◆ Text segment:
BEGIN

In the wake of plans by the West Australian government to close many small indigenous communities, the people of One Arm Point and other remote indigenous communities fear history might soon be repeated.

Comments earlier this week by Prime Minister Tony Abbott that people had made a "lifestyle choice" to live in these communities have intensified local fears people will be forced out of their homes, many of which are on ancestral land.

Western Australian Premier Colin Barnett last year announced that up to 150 of the state's estimated 250 remote indigenous communities might be closed.

His government had accepted an offer from the federal government to assume responsibility for the communities in return for A$90m ($68m, £46m) in funding but then decided it did not have enough money to keep them all open.

The state government says many of these communities - some with as few as five people and few facilities or infrastructure - are not financially viable. It estimates that in one case it is spending A$85,000 per person per year on essential services such as power and running water.

Indigenous leaders say there has been no formal evaluation by the government of the costs and no consultation with the people who live there about what they need or expect.

The premier also says there is a darker shadow hanging over some of the communities: levels of abuse and neglect of children that are "a disgrace to this state".

'Really creepy'

Similar concerns led to the controversial closure over a couple of years of the Oombulgurri community in the eastern Kimberley region of Western Australia.

A coronial inquiry found the township to be in a state of crisis, with high rates of suicide, sexual abuse, child neglect and domestic violence.

But many of the people living in Oombulgurri didn't want to leave, says Amnesty International's Australian Indigenous Peoples' Rights Manager, Tammy Solonec.

END

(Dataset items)
BEGIN

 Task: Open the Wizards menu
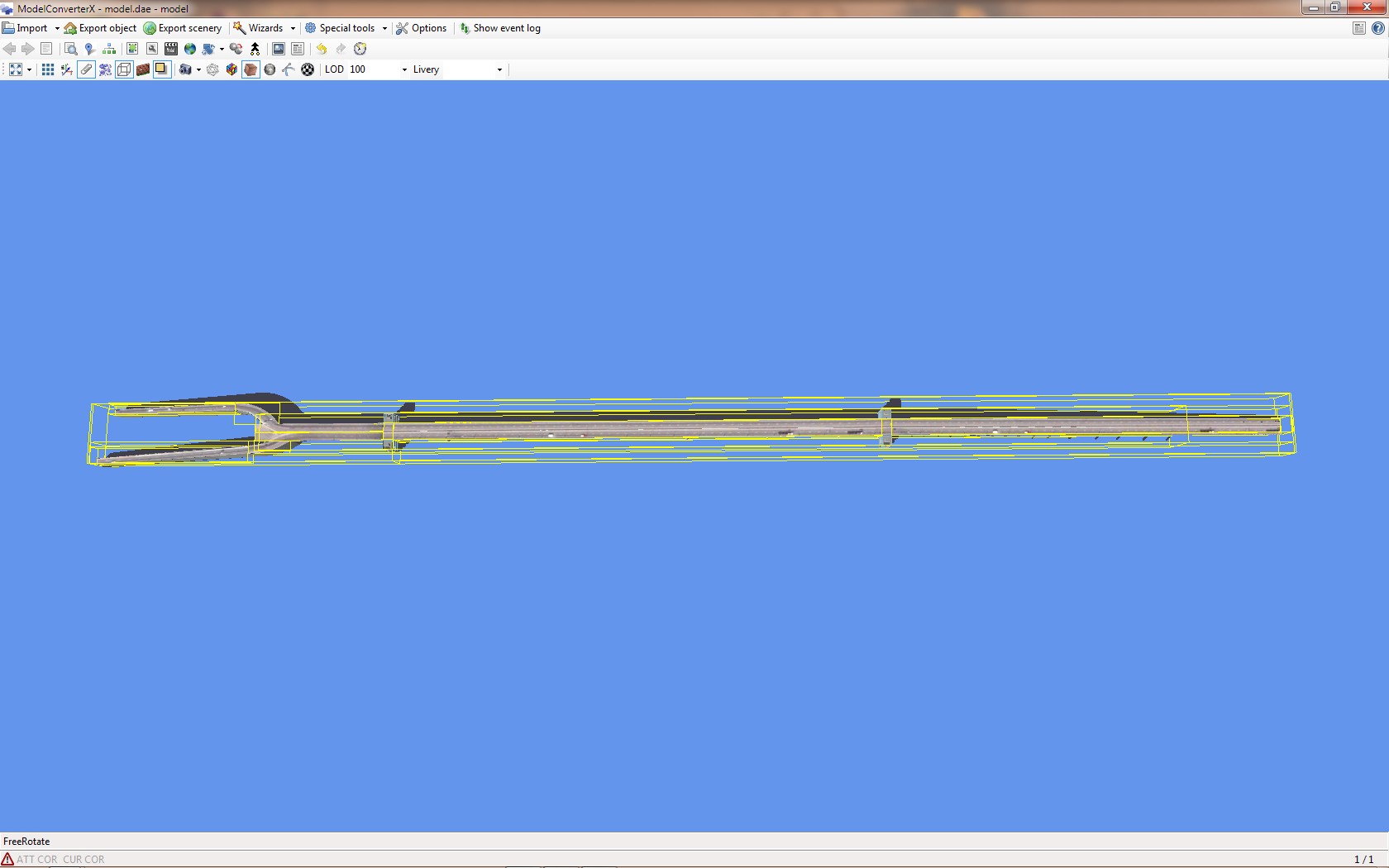click(265, 28)
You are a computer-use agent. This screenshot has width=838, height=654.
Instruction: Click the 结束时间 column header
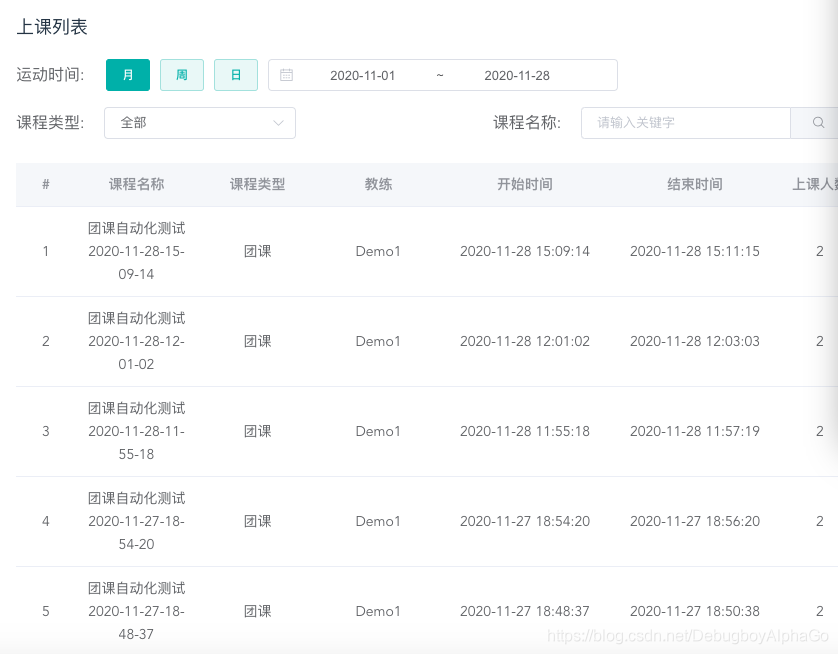(x=695, y=184)
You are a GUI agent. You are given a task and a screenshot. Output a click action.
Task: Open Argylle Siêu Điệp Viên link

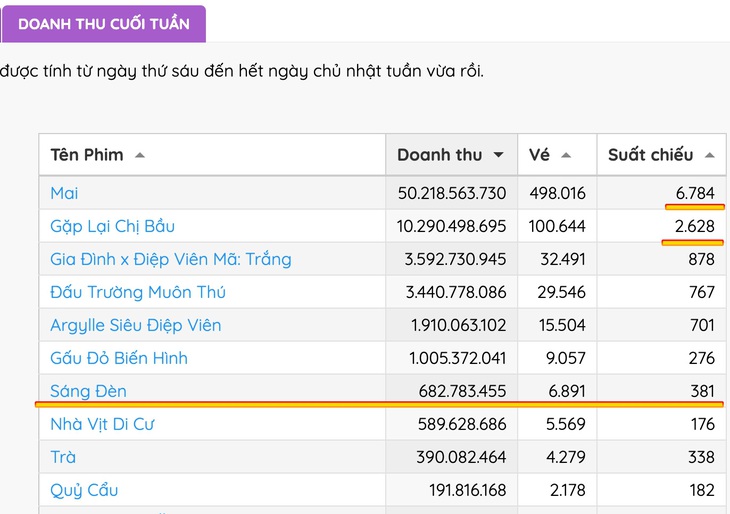tap(135, 325)
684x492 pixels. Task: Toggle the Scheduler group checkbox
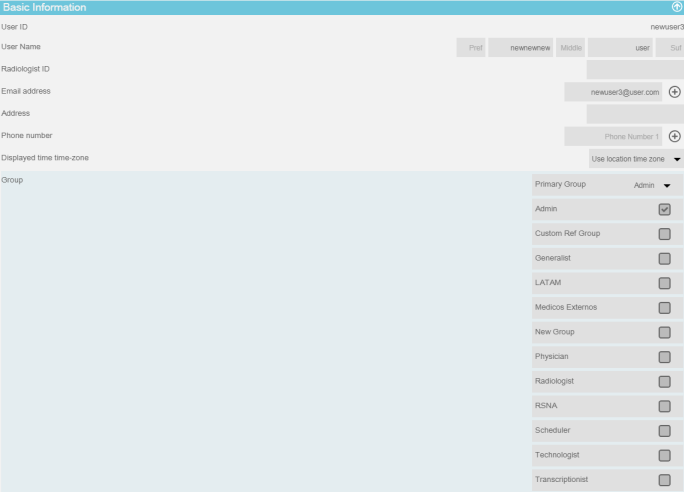[x=664, y=431]
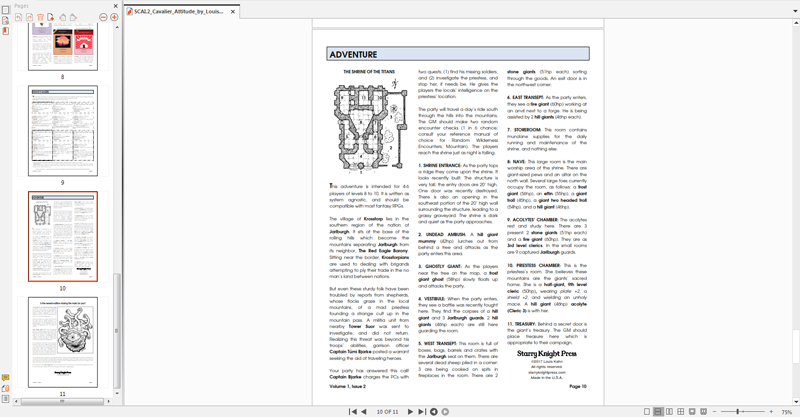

END

◆ Required actions:
a) Answer these questions using the article on remote indigenous community closures:
(i) How many of the state's estimated remote indigenous communities did Colin Barnett say might be closed?
(ii) In one case, how much does the state government estimate it spends per person per year on essential services?
(iii) In what region is the Oombulgurri community located?
b) Output the part of the article on remote indigenous community closures that runs from "Western Australian Premier" up to and including "and running water.", word for word.
The records have no connection to the article on remote indigenous community closures.

◆ Responses by item number:
a)
(i) Up to 150 of an estimated 250
(ii) A$85,000
(iii) The eastern Kimberley region of Western Australia

b)
Western Australian Premier Colin Barnett last year announced that up to 150 of the state's estimated 250 remote indigenous communities might be closed.

His government had accepted an offer from the federal government to assume responsibility for the communities in return for A$90m ($68m, £46m) in funding but then decided it did not have enough money to keep them all open.

The state government says many of these communities - some with as few as five people and few facilities or infrastructure - are not financially viable. It estimates that in one case it is spending A$85,000 per person per year on essential services such as power and running water.